──────── Selected text ────────

Pain Home > Percocet and Lexapro
There is a potentially dangerous drug interaction between Lexapro and Percocet. Taking the two medications together could lead to extreme drowsiness, confusion, lethargy, poor coordination, and other such problems. Percocet can also increase the risk of serotonin syndrome due to Lexapro. Make sure to check with your healthcare provider before taking these medications together.
Lexapro® (escitalopram oxalate) is a prescription medication classified as a selective serotonin reuptake inhibitor (SSRI). Percocet® (oxycodone/APAP) is a prescription narcotic pain medication. These two medications can potentially interact with each other.
There are two important drug interactions between Lexapro and Percocet. First, they are both central nervous system depressants ("CNS depressants"), which means they both slow the activity of the central nervous system, including the brain.
Combining Percocet and Lexapro may potentially cause too much CNS depression. This could lead to extreme drowsiness, confusion, lethargy, poor coordination, and other such problems. In severe cases, difficulty breathing or other life-threatening problems may result.

──────── Listed entries ────────

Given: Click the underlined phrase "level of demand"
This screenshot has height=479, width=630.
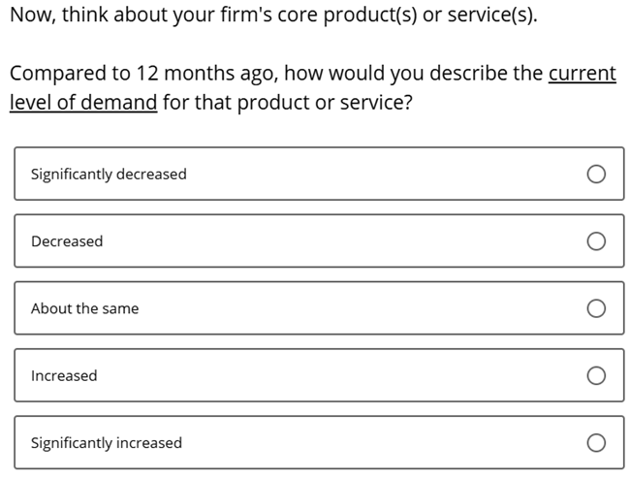Looking at the screenshot, I should 83,102.
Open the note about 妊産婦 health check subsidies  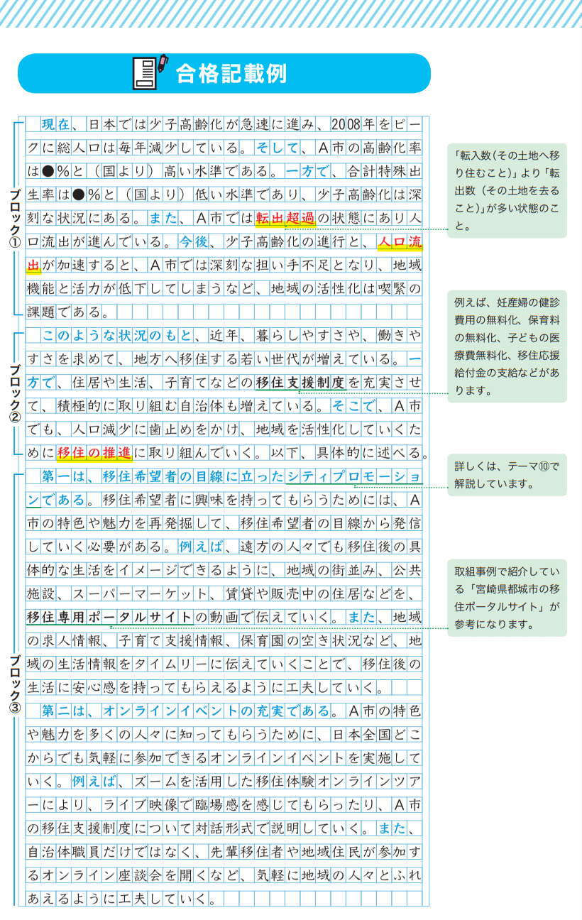(507, 346)
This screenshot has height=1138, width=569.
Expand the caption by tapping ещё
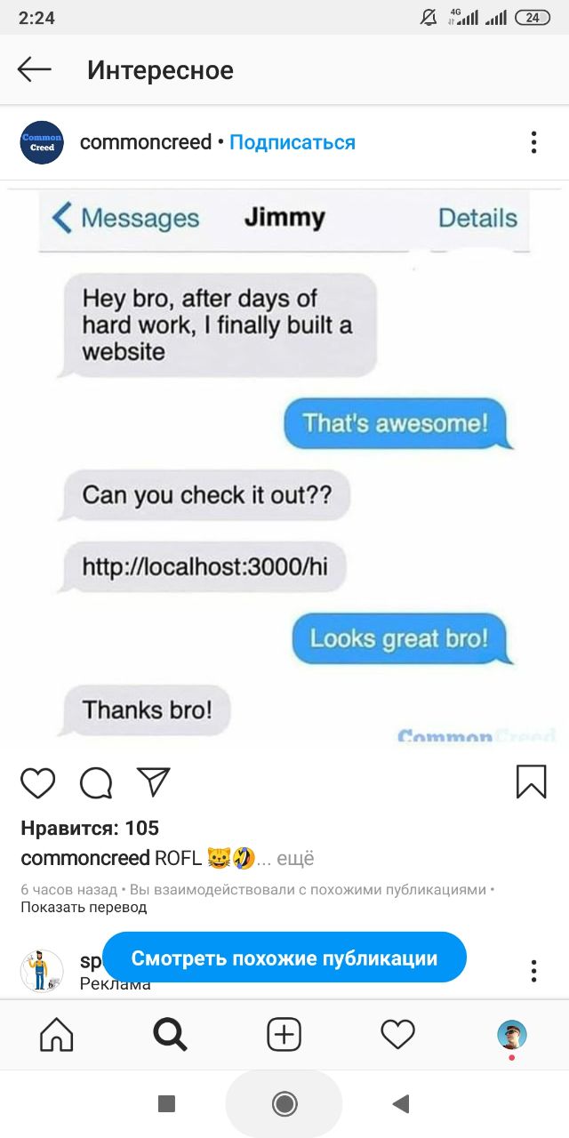point(295,858)
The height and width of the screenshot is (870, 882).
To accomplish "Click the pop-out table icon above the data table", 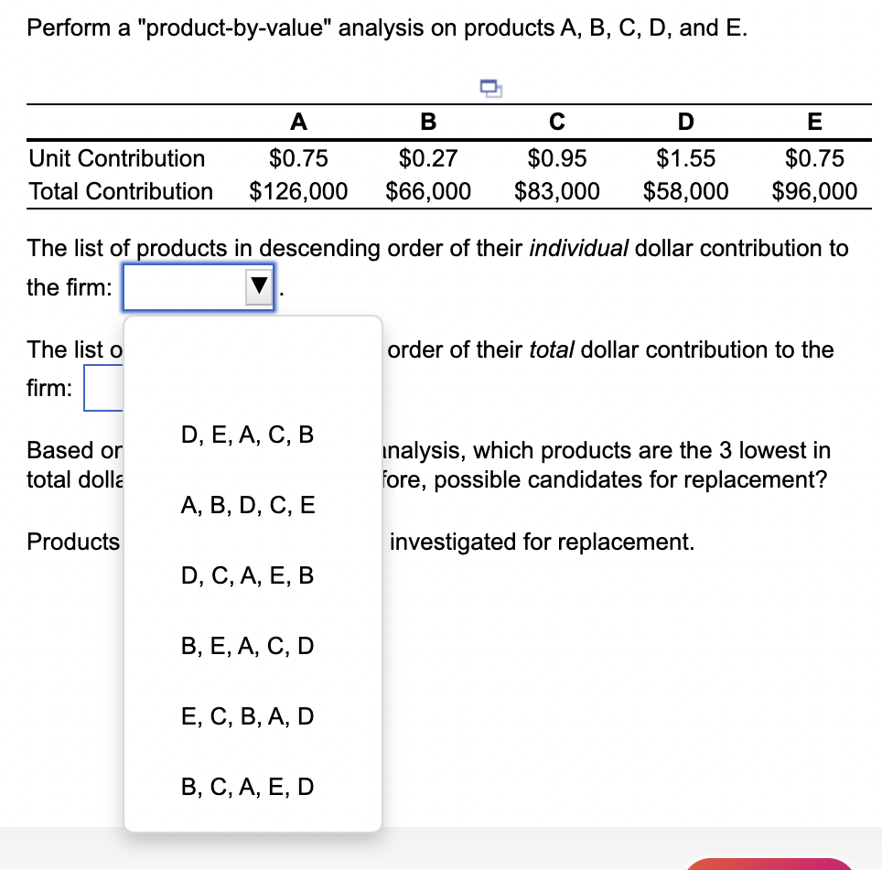I will [490, 89].
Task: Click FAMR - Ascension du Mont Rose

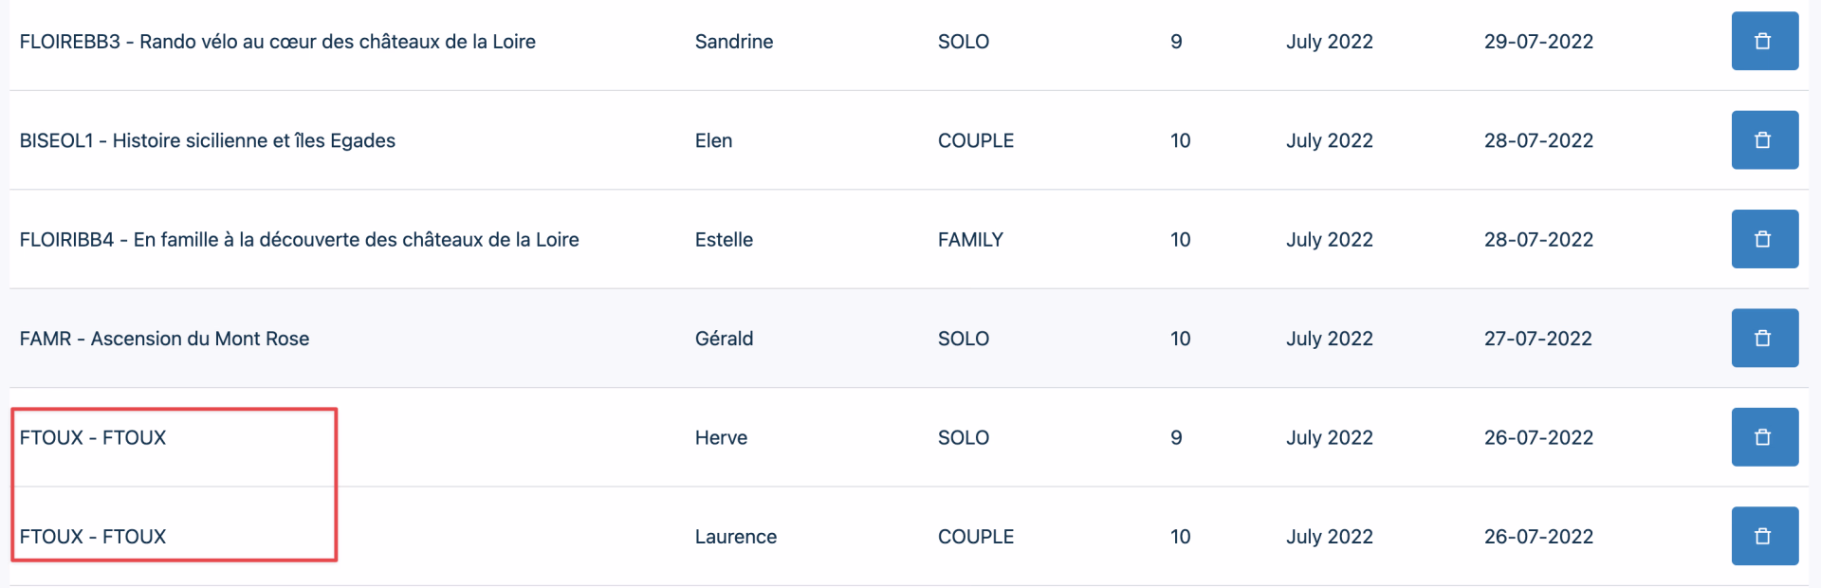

────────

Carry on the text about the Percocet and Lexapro interaction from its final sentence.

Secondly, opioid medications (like Percocet) may possibly increase the risk of serotonin syndrome due to Lexapro. Serotonin syndrome is a dangerous group of symptoms that can occur due to the use of certain drugs that affect serotonin in the body. Symptoms of serotonin syndrome may include (but are not limited to):
- Confusion or other mental changes
- A rapid heart rate
- Blood pressure changes
- Overactive reflexes
- Difficulty with walking or coordination
Serotonin syndrome can be very dangerous, especially if left untreated. While combining Lexapro and Percocet is not expected to cause serotonin syndrome in most people, it is impossible to predict who might develop this problem. As a result, it is a good idea to be watchful for symptoms of serotonin syndrome while you are taking Lexapro (even if you are not also taking Percocet).